Já na época dos ataques de 11 de Setembro, o mundo que, no início se solidarizava com as vítimas americanas, mudou de rumo. A partir da fúria da intitulada guerra contra o terror, onde mais vítimas inocentes foram mortas no Afeganistão e Iraque e com a qual se acentuou o preconceito ocidental para com as milenares culturas do oriente, muitas pessoas passaram a olhar com indignação para os EUA.
Recusando-se a ratificar o Estatuto de Roma, posto que não queriam se ver acusados de crimes de guerra, os EUA, com sua força econômica e militar, mais uma vez demonstravam o desrespeito para com os direitos humanos, inclusive buscando suspeitos no mundo todo, retirando-os de seus lares e detendo-os na base de Guantánamo, sem advogado e contato com a família. Isto não foi bem recebido entre os não-cidadãos americanos, ou seja, pelo resto do mundo. Passados dez anos do ataque, a Casa Branca capitaneou a invasão do Paquistão, ceifou qualquer resquício de respeito à soberania, protagonizou a ofensiva no esconderijo de Bin Laden, matou-o e jogou seu corpo no mar, nos moldes da ditadura argentina da segunda metade do século passado. O noticiário imediato foi bastante curioso. A TV transmitia as declarações do governo americano e da União Europeia (UE), que em única voz afirmavam que o mundo tinha ficado mais seguro. Em seguida, porém, passavam a anunciar que os EUA e UE elevavam o nível de perigo de ataque terrorista.

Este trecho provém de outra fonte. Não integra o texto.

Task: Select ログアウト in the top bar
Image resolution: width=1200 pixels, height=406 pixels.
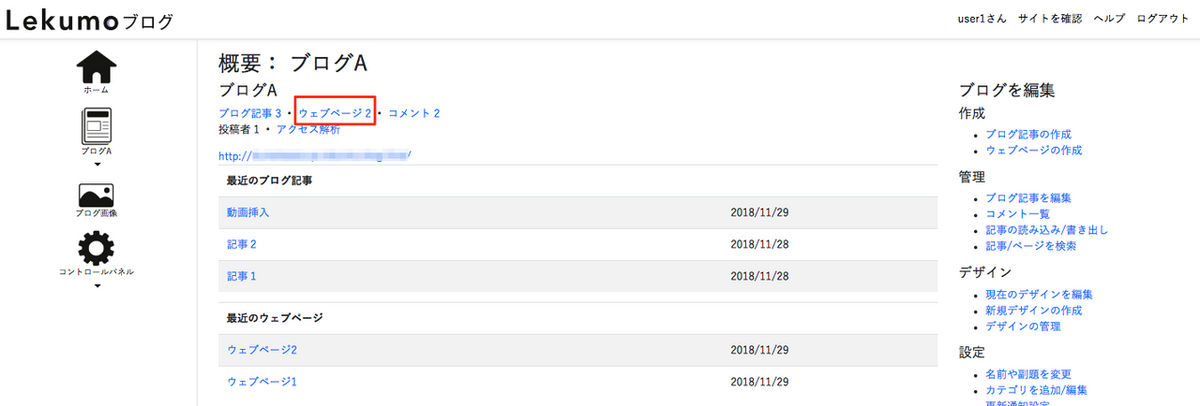Action: [1162, 19]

É óbvio que o mundo não amanheceu mais seguro. A forma como Bin Laden foi preso e morto será o nascedouro de hordas de seguidores, mais fundamentalistas e mais perigosos. A atitude americana aprofunda o choque de civilizações e fomenta a intolerância. A esta altura, parece que esquecemos as lições de Sérgio Vieira de Mello, ex-alto comissário da ONU para os Direitos Humanos, morto em 2003, vítima de atentado em Bagdá, para quem a conquista da paz está muito mais ligada à empatia entre vencedores e vencidos do que propriamente à força. Pensar é preciso.